Ataxia, drowsiness, fatigue, phlebitis, and venous thrombosis are the most commonly reported adverse reactions. Other reported reactions include apnea, blurred vision, bradycardia, cardiovascular collapse, changes in salivation, confusion, constipation, coughing, depressed respiration, depression, diplopia, dysarthria, dyspnea, headache, hiccups, hyperexcited states, hyperventilation, hypoactivity, hypotension, incontinence, jaundice, laryngospasm, nausea, neutropenia, nystagmus, rash, slurred speech, syncope, tremor, urinary retention, urticaria, and vertigo.
Diminished reflexes, coma, confusion, and somnolence.
Notify the physician of all side effects. Reduction of dosage may be required.
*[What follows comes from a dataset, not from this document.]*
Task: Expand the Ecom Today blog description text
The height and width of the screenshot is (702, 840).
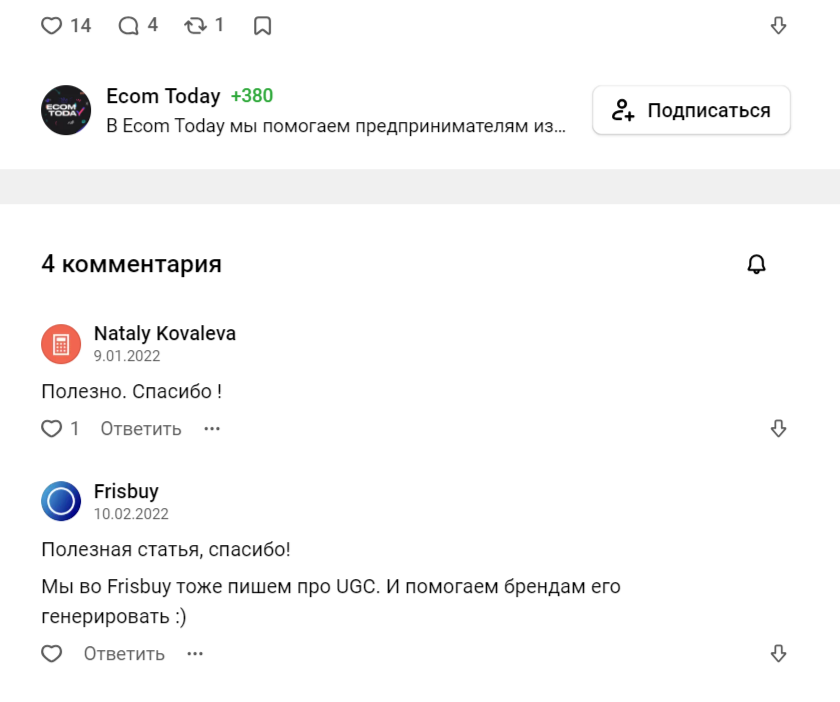Action: [x=336, y=127]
Discontinue the drug for major side effects or paradoxical reactions, including hyperexcitability, hallucinations, and acute rage. Flumazenil will reverse all sedative effects of benzodiazepines. A patent airway, artificial ventilation, oxygen therapy, and other symptomatic treatment must be instituted promptly. Monitor respiration, heart rate, and BP. May cause emesis; observe closely. Treat hypersensitivity reaction, or resuscitate as necessary.